El osito reconoció en aquella joven osa la mirada de su abuela —porque las miradas nunca cambian, es lo único que no cambia a lo largo de la vida— y también se reconoció a sí mismo en aquel otro osito temeroso : en la forma de mirar así, muy fijo. Mucho más tarde, alguien le preguntaría : « ¿Por qué miras así ? » Y el respondería : « Por culpa de la miopía, soy un oso-topo ». Pero sé que no es verdad. Mira así de fijo porque sus ojos tienen la capacidad de escudriñar todas las zonas que quedan sin descubrir, como la lámpara de un vigía, un faro marino. Los faroles y las linternas bajo la nieve se parecen al ojo de un cíclope que lo ve todo.
El osito no sabía todavía que en aquellas letanías apenas comprensibles, la abuela le estaba diciendo que un día él también se embarcaría en un bote y saldría de viaje.
Y los regresos son, como el tiempo que pasa, inciertos, indecisos.
Me hubiera gustado que aquella abuela le hubiese murmullado que cuando una Anna muere, otra nace. Estoy segura de que aquella abuela osa, en aquel valle, que nunca veré, lo pensó : porque así lo quiero yo. Es imposible que esta historia sea diferente : soy yo quien la está escribiendo.»
Et avant d’aller me coucher, Eric m’a dit :
« Celui qui voit sent qu’il voit, celui qui écoute sent qu’il écoute, celui qui marche sent qu’il marche ; et pour toutes les autres activités, il y a quelque chose qui sent que nous sommes en train de les exercer ; de sorte que si nous sentons, nous nous sentons sentir, et que si nous pensons, nous nous sentons penser, et cela c’est la même chose que se sentir exister : exister signifie en effet sentir et penser.
Sentir que nous vivons est doux en soi, puisque la vie est par nature un bien et qu’il est doux de sentir qu’un tel bien nous appartient.
Vivre est désirable, surtout pour les gens de bien, puisque pour eux exister est un bien et une chose douce. En «con-sentant», en «sentant avec», ils éprouvent la douceur du bien en soi, et ce que l’homme de bien éprouve par rapport à soi, il l’éprouve aussi par rapport à son ami : l’ami est en effet un autre soi-même. Et comme, pour chacun, le fait même d’exister est désirable, il en va de même (ou presque) pour l’ami.
L’existence est désirable parce qu’on sent qu’elle est bonne chose et cette sensation est une chose douce par elle-même.
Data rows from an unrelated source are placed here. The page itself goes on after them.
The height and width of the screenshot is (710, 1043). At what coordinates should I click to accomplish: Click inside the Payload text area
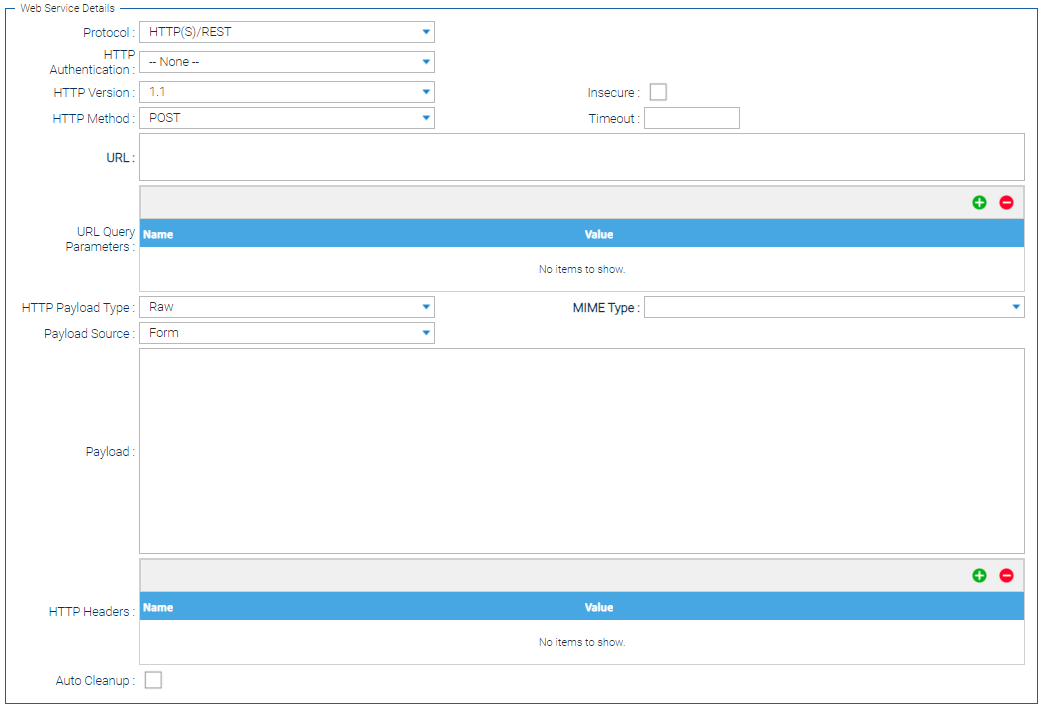[x=581, y=450]
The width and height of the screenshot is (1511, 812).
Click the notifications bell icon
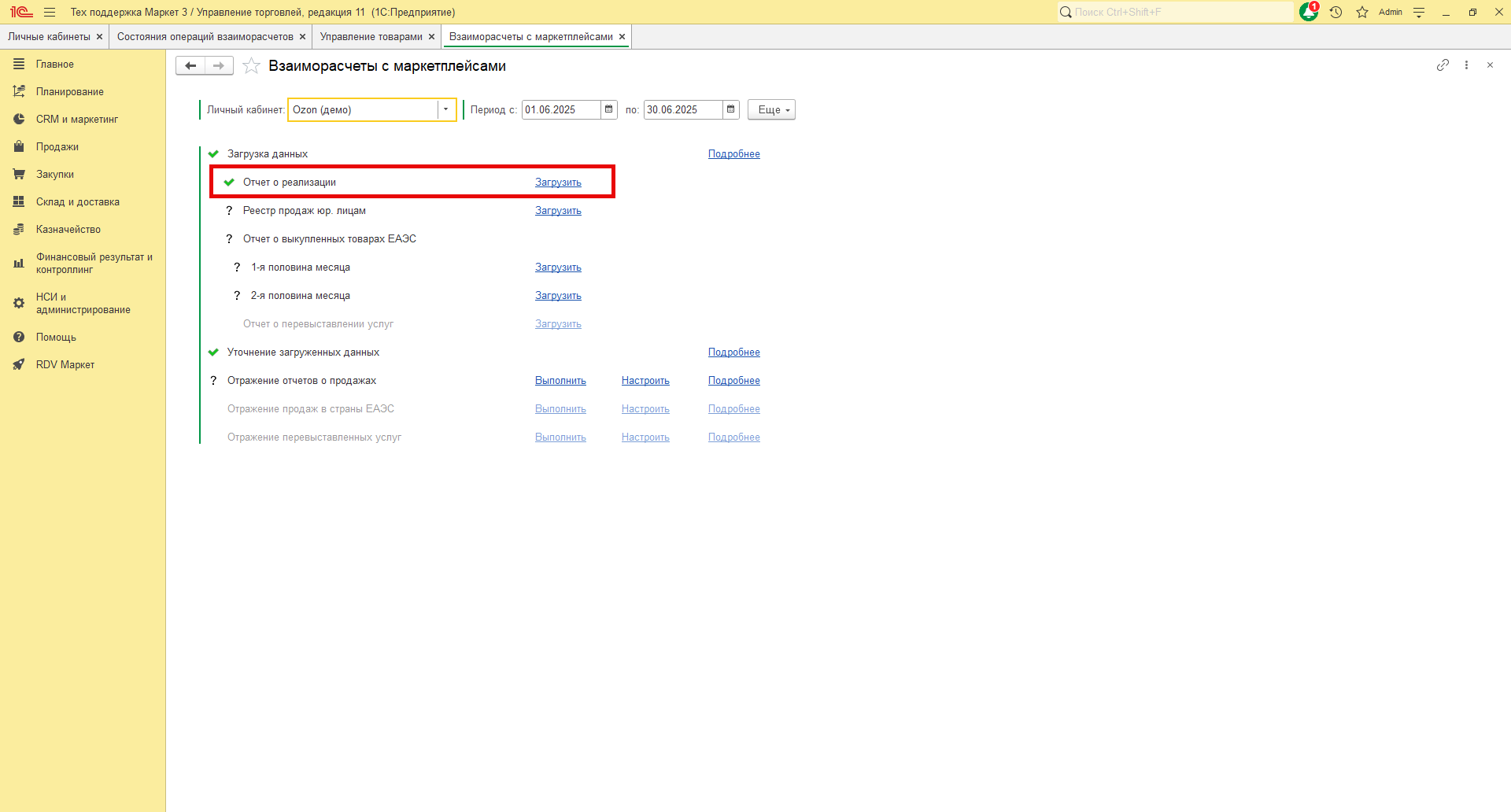coord(1308,12)
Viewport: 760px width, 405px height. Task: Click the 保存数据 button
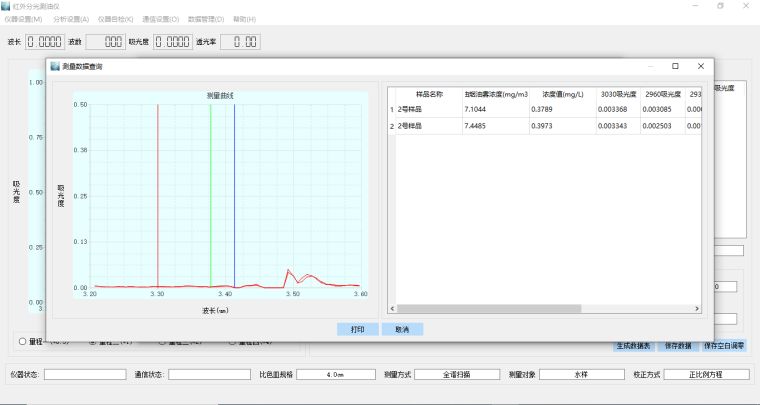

Mais alors pour l’ami aussi il faudra «con-sentir» qu’il existe et c’est ce qui arrive quand on vit ensemble et qu’on partage des actions et des pensées. C’est en ce sens que l’on dit que les hommes vivent ensemble et non pas, comme pour le bétail, qu’ils partagent le même pâturage… L’amitié est en effet une communauté, et, comme il en est ainsi pour soi-même, il en va aussi pour l’ami et tout comme, par rapport à soit, la sensation d’exister est désirable, ainsi il en ira pour l’ami. »
Aristote, L’éthique à Nicomaque, livre IX, « L’Amitié ».